The pricing wall. Apify bills in compute units, not pages. $0.20 per CU on Free and Starter, $0.13 on Business. That's fine if you know what a CU costs for your specific workflow. Most people don't until they see the bill.
The infrastructure wall. Apify is an actor-based cloud platform. Deploying, versioning, and running Actors takes overhead. If you want one API call that crawls a site and returns structured data, the model feels heavier than it needs to be.
That said: if you need to scrape 50 known sites and someone has already built an Actor for each one, Apify is genuinely fast.

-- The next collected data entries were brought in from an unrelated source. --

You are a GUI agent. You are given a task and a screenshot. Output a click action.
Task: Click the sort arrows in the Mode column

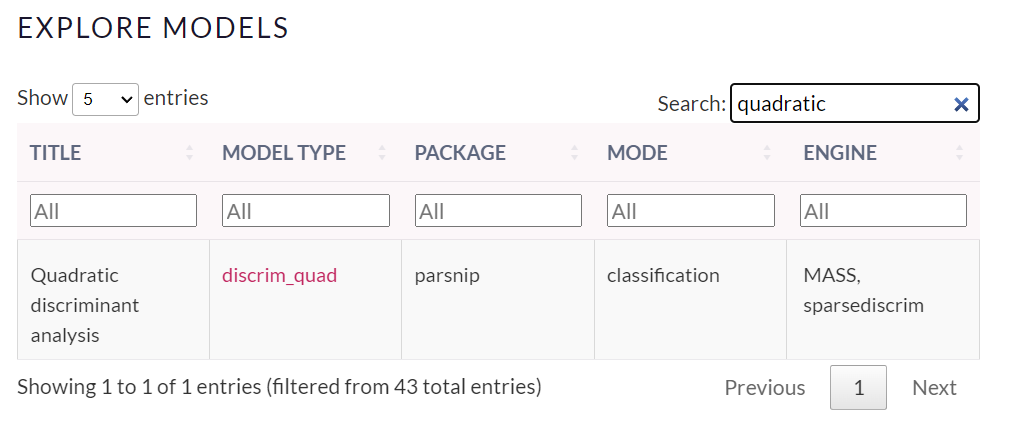tap(767, 153)
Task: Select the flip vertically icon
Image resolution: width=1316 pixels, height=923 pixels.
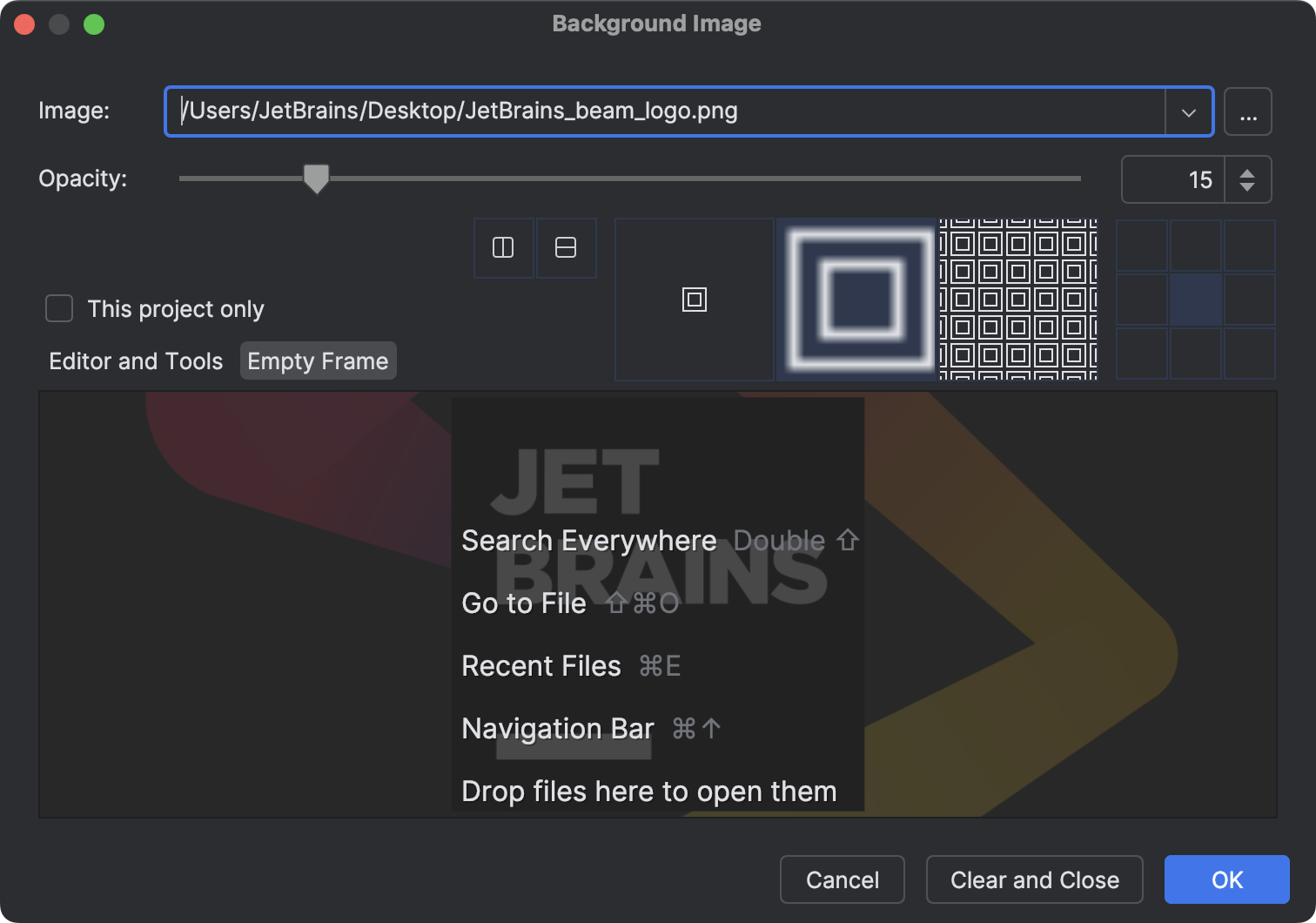Action: coord(566,247)
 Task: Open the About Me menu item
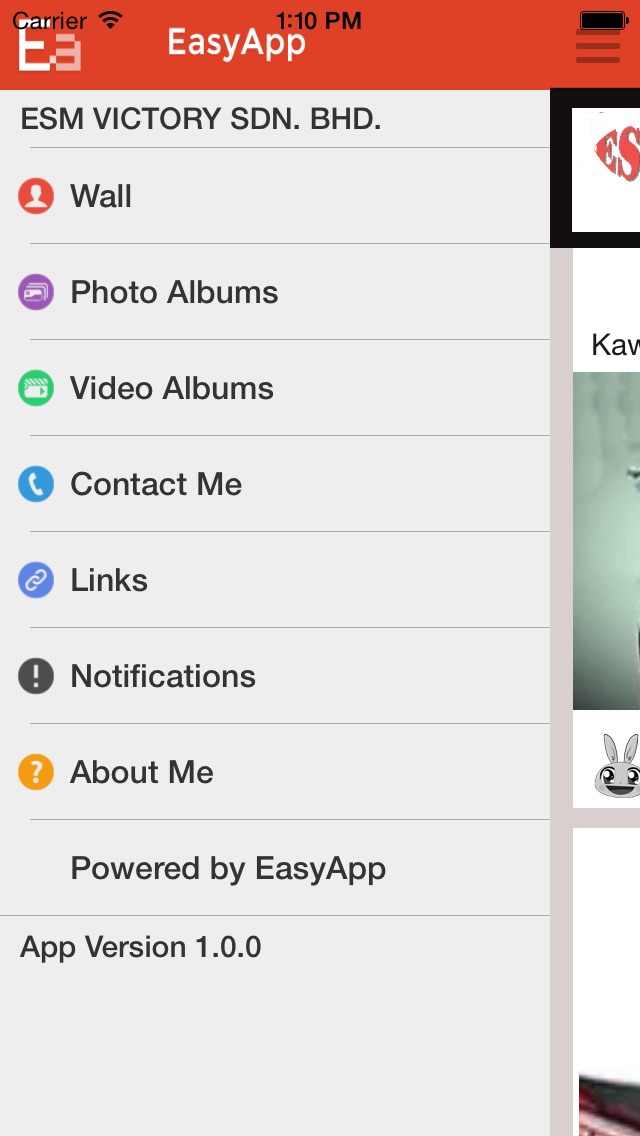(x=275, y=772)
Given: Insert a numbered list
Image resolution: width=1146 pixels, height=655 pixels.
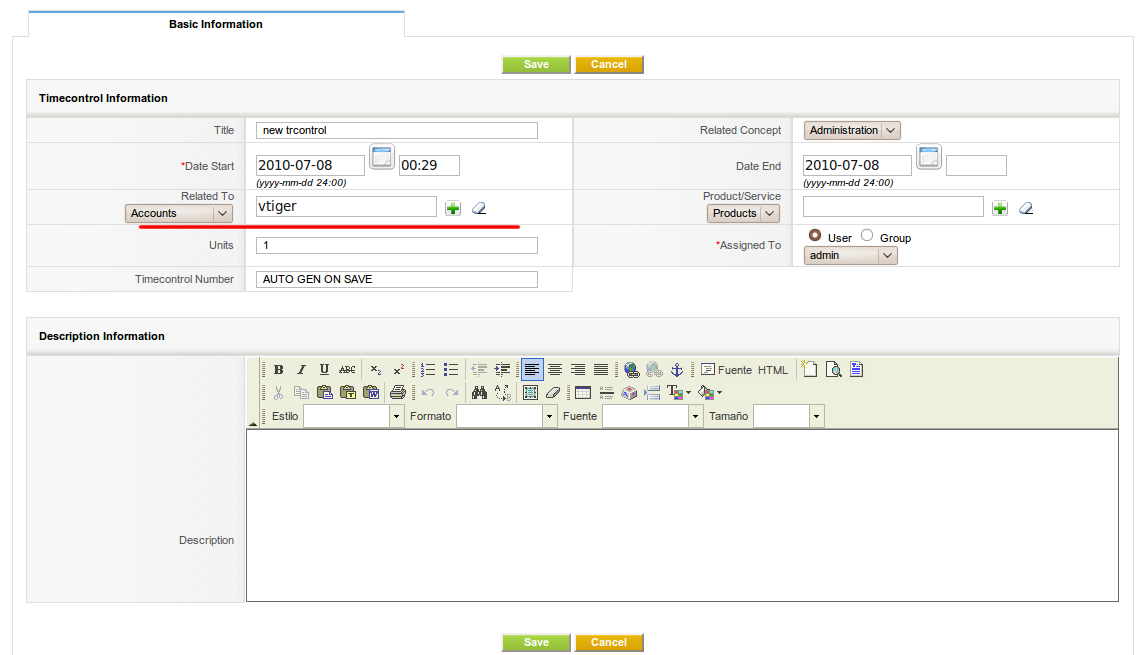Looking at the screenshot, I should click(428, 369).
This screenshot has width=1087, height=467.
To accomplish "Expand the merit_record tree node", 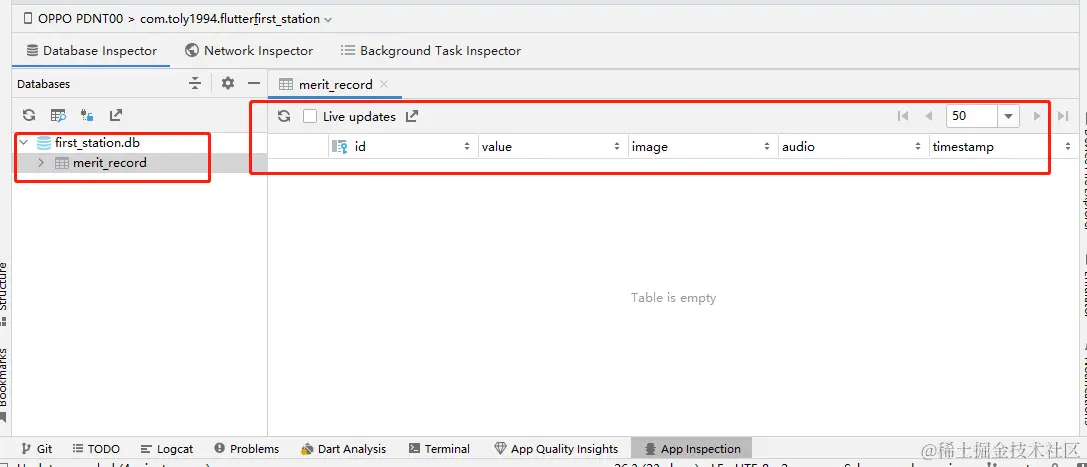I will point(41,163).
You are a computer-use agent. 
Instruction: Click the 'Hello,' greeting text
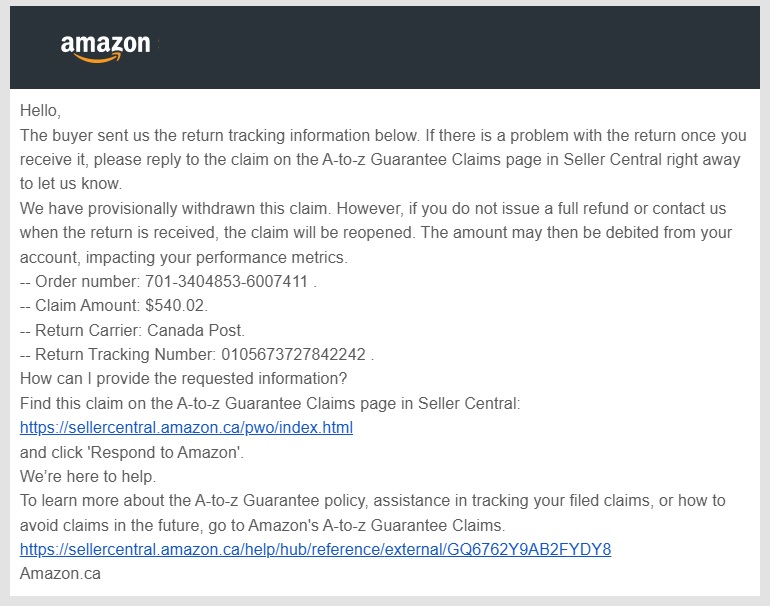(x=40, y=110)
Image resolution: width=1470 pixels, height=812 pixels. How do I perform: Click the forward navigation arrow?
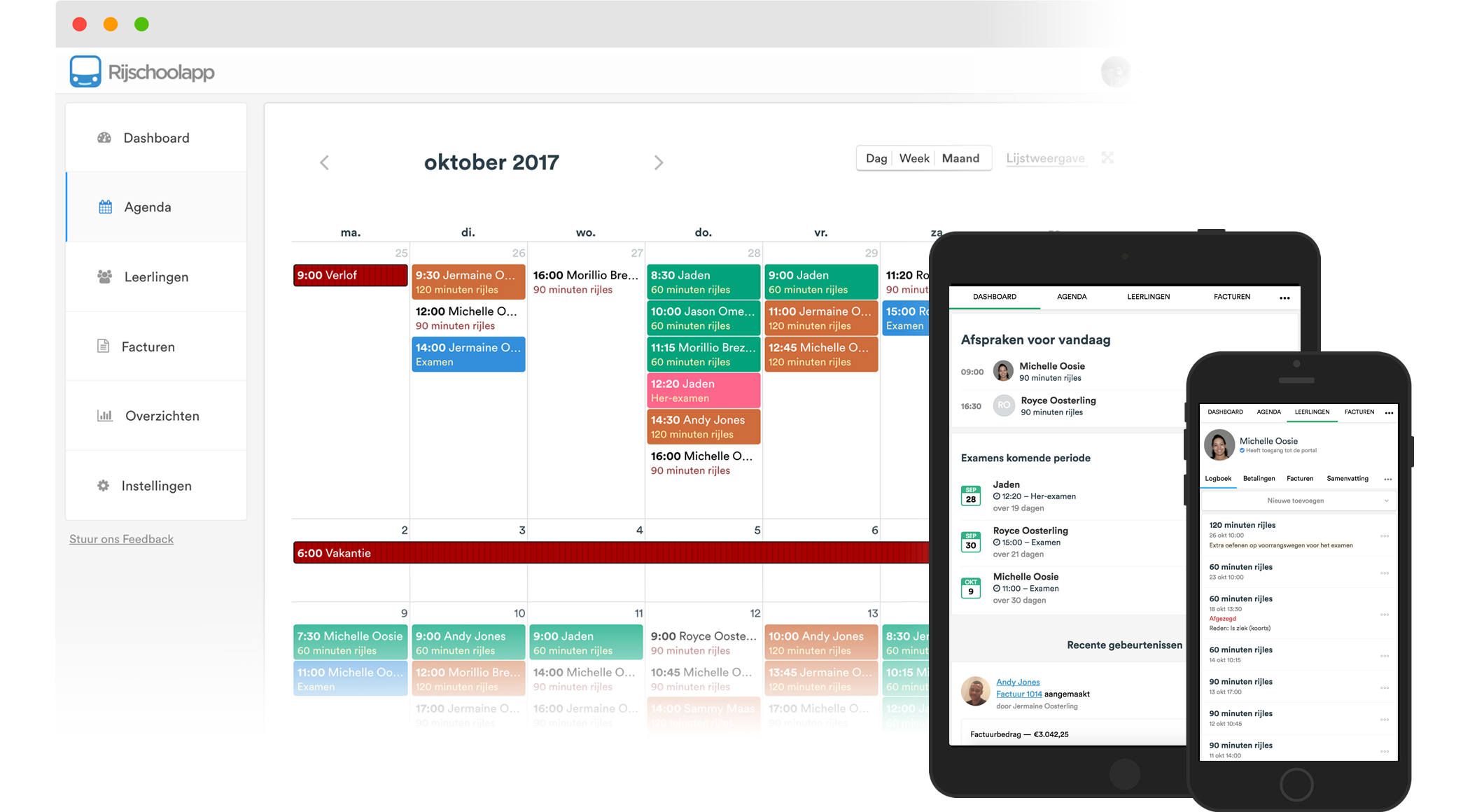[660, 163]
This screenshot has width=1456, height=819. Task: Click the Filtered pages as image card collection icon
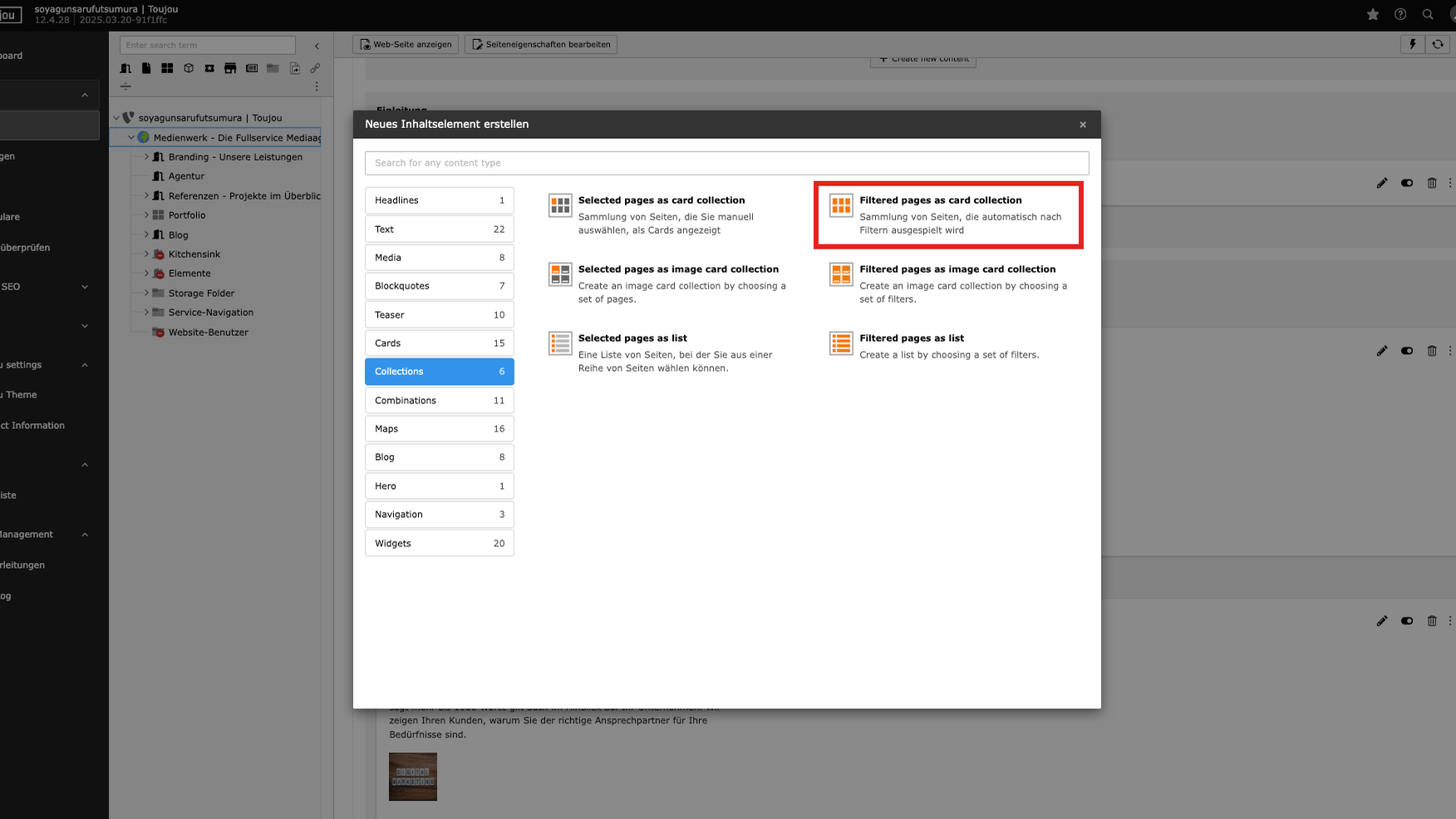tap(841, 274)
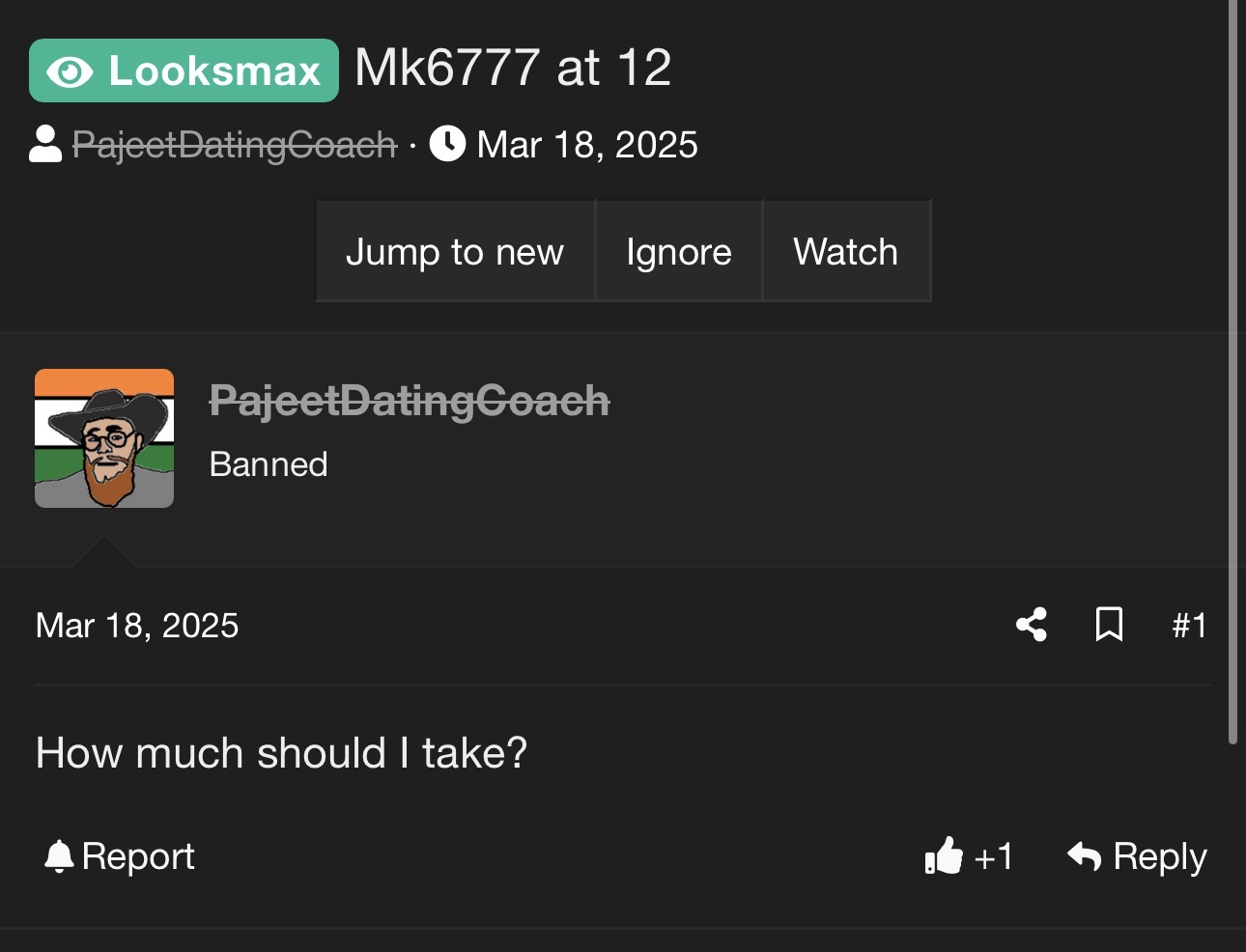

The alternatives below make more sense when your use case is more general - crawl any URL, get content, feed it somewhere.
Quick Comparison
| Tool | Pricing | Best for | Main tradeoff |
|---|---|---|---|
| WebCrawlerAPI | Pay-as-you-go, $2 per 1k pages | AI teams that want clean markdown from a simple crawl API | Crawl-and-return only - no page actions, agents, or actor marketplace |
| Firecrawl | Subscription-based, from $16/mo | Teams that want more extraction features and LLM-native output | No pay-as-you-go option; credits don't roll over |
| Spider | Pay-as-you-go, $1/GB | Teams that want a powerful managed crawler with no subscription | Bandwidth-based pricing is harder to estimate per page |
| Crawlee | Free, open source | Full code control over crawling logic | You write and maintain all the code; no built-in markdown output |
| Browser Use | From $40/mo + per-task costs | AI agents that need to interact with websites in a browser | Not a crawl API - a different tool category entirely |
Pricing Comparison
If you're comparing Apify pricing vs alternatives, here's the honest breakdown.
| Tool | Pricing model | Cost per 1k pages | Free tier |
|---|---|---|---|
| WebCrawlerAPI | Pay-as-you-go | $2 | $10 credit |
| Firecrawl | Subscription | ~$0.16-0.60/1k pages (plan-dependent) | 1k pages/month free |
| Spider | Pay-as-you-go (per GB) | Fraction of a cent per page (varies) | Free credits on signup |
| Apify | Compute units + plan | $5-15/1k pages (Actor-dependent) | $5 free credits |
| Crawlee | Free | $0 (self-hosted) | Fully free |
| Browser Use | Per task + session | N/A (per-task model) | 5 prompts free |
Apify's per-page cost is genuinely hard to estimate without running your actual workflow. It depends on which Actor you use, how much RAM it needs, and whether it's browser-based. Simple HTTP crawlers are cheap. Browser-based Actors can hit $10-15/1k pages or more.
WebCrawlerAPI is the flattest on pricing: $2/1k pages, pay-as-you-go, no monthly minimum. Firecrawl is subscription-based - you buy a credit bucket each month, credits don't roll over. Spider charges by bandwidth (GB) rather than pages, which usually ends up cheaper since most pages are small, but you can't predict it from a URL count alone.
1. WebCrawlerAPI

Full disclosure: I'm the founder of WebCrawlerAPI, so I'm biased here.
I built it because I kept running into the same problem while building AI products: getting clean content out of URLs was the boring part, but it ate most of the time. HTML cleanup, retry logic, JavaScript rendering, proxy rotation - none of it was interesting work, but it all had to happen before the interesting work could start. I wanted to solve it once.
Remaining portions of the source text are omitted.